The complexity of information reliability control lies in the fact that the use of hardware methods is available only for data that has a standardized format and can be compared with prototypes. This is possible in cases with signals from ACS systems, with strictly defined arrays of accounting or financial data, with the results of scientific experiments that can be modeled. In the case of a subjective, even expert, assessment of the reliability of information, there is a risk of incorrectly assessing the degree of truth of the data.
Problems causing a decrease in confidence
Decrease in the quality of information reliability can be intentional or accidental. Accidental factors include system or hardware failures, loss of data during transmission, and misinterpretation. Distortions during transmission and data input are also distinguished; in some cases, the presence of distortions is detected by software. Deliberate distortion of information is more common and has, as a rule, the nature of intent to mislead.
The reliability of the information is confirmed in various ways. It is good if it is possible to check the data arrays by software or by comparison with the original source. The need to use additional methods arises when decisions are to be made on the basis of the information provided, for example, when evidence is assessed in court. Expertise often becomes this way. However, the resonant story of a "drunk" six-year-old boy , in whose blood forensic experts found 2.7 ppm of alcohol, also serves as an example that expert data can be false.
Validity control techniques
Algorithms for working with data reliability, which are also used in software, are divided into syntactic, semantic and pragmatic.
Syntactic methods check the order of required data and details, the correspondence of the type of document fields to the data entered in them, the presence of prohibited characters. The programs perform control based on the document descriptions entered in them.
Semantic control checks the logic of insertion and the absence of contradictions in the data among themselves. For example, the indicator of the size of balance sheet assets in the corresponding line should exceed the indicator of the size of borrowed liabilities.
Pragmatic control checks the timeliness, completeness and required density of data entry. It is necessary to establish whether the information is reliable and complete enough to make a decision. An example is cash flow analysis, which should look at data for each year and for each source, rather than selectively.

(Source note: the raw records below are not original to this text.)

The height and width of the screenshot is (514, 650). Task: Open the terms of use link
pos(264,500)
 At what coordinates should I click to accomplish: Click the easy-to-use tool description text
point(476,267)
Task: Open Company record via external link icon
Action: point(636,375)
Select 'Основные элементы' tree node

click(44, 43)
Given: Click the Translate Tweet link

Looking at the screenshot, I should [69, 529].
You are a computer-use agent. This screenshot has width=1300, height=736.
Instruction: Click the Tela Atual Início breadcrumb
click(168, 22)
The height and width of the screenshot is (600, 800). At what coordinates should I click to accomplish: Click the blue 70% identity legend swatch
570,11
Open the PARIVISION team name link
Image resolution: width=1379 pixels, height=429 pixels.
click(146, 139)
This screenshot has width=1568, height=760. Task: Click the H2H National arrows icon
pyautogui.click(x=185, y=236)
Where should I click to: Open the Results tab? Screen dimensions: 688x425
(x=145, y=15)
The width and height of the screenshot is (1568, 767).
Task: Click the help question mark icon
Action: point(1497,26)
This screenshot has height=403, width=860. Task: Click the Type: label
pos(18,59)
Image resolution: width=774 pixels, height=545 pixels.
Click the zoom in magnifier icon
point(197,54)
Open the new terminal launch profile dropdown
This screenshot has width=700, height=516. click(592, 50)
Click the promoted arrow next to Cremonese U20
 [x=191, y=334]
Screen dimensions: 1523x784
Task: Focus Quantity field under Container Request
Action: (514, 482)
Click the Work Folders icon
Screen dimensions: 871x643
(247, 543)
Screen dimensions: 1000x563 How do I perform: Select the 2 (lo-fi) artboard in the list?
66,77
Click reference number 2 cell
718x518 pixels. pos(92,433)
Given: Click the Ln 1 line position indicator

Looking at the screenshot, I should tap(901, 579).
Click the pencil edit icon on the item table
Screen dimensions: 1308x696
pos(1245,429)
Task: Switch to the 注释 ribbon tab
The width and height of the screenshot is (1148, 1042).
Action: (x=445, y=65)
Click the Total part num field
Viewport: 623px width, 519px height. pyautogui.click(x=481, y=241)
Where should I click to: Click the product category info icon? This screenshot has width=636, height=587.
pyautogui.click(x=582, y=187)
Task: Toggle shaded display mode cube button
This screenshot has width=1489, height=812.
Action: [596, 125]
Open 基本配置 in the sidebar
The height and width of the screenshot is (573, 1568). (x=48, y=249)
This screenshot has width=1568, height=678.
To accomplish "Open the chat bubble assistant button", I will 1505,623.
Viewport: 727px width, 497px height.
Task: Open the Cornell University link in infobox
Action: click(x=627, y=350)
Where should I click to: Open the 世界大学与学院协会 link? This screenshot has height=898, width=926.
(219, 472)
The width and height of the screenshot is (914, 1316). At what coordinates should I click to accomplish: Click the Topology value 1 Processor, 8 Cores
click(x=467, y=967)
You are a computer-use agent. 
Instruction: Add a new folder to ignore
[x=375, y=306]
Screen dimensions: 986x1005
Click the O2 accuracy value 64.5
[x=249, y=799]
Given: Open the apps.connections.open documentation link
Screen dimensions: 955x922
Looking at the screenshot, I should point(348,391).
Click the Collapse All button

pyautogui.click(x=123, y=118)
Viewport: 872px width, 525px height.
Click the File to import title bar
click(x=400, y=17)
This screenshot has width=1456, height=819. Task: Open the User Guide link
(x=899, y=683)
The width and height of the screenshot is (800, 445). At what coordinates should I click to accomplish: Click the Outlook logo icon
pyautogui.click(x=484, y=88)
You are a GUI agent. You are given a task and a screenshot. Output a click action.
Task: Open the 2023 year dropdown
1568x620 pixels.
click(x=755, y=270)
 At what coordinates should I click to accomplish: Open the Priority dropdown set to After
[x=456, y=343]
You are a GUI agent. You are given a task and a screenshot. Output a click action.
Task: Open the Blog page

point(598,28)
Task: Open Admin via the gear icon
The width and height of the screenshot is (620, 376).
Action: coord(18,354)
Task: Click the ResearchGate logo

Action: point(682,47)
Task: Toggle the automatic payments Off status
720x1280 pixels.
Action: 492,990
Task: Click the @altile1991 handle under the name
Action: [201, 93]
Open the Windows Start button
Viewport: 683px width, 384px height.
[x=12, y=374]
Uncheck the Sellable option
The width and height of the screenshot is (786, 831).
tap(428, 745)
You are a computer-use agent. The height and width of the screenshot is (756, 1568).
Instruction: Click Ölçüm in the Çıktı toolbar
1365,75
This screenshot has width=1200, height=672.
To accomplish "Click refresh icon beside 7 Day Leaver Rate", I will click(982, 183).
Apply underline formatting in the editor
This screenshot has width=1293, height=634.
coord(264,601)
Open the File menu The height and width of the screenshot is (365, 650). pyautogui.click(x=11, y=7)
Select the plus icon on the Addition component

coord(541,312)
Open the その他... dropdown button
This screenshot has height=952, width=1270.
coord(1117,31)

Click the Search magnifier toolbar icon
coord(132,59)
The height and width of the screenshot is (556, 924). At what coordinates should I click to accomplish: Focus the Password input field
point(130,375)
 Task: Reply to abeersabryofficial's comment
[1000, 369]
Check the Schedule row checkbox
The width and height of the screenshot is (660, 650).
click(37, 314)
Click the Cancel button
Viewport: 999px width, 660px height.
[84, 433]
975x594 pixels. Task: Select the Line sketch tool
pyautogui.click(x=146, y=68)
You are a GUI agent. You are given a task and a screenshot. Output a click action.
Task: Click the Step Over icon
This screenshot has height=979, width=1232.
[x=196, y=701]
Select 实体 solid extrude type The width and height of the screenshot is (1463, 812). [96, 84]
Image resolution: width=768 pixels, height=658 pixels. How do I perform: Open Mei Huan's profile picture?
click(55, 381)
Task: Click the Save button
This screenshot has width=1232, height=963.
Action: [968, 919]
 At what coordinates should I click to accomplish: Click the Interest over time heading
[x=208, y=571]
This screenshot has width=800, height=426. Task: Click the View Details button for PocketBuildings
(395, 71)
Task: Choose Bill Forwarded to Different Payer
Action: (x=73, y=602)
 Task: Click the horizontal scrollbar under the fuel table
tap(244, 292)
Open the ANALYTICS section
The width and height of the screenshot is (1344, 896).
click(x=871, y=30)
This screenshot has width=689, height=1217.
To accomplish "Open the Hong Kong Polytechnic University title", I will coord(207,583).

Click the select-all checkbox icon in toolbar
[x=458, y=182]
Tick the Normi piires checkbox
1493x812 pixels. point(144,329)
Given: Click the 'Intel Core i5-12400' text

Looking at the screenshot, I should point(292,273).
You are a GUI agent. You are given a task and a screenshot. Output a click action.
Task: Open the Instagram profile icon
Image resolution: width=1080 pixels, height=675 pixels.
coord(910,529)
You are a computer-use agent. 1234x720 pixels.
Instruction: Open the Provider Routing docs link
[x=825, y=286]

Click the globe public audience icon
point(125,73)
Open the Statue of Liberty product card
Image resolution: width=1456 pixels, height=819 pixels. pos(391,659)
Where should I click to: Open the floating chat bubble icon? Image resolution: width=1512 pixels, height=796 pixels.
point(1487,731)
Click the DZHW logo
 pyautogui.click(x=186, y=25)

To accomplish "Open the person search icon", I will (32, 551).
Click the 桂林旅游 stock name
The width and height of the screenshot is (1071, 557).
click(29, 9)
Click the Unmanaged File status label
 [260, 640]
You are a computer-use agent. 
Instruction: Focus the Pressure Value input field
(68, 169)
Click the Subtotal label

Carried out only for output, final documents.
Validity control is applied at all stages of data processing. In various situations, visual and software control methods can be used. If possible, visual control is used even before the start of document processing by software.
Software control methods check documents, a record or a group of records, requisites, individual files.
State bodies that receive mandatory reporting in electronic form have software tools for the initial verification of the submitted reports for compliance with formal and logical requirements. This is the first stage of validation. Another means that confirms the absence of distortion of information is an EDS - an electronic digital signature.
In situations with the control of the data transmitted by the sensors, the problem is solved by installing special software specially developed or adapted for a specific ACS.
When transferring data using various protocols, algorithms such as TWICE are used, which perform control tasks at the application, transport, network, physical and data link levels. TWICE enhances the reliability of the transmitted information , mainly by detecting packet loss, but does not detect the error itself.
It is impossible to completely solve the problem of information reliability. Modern methods of program control partially remove the question for formalized information that can be described with sufficient accuracy. For subjective sources, the problem is not yet solvable.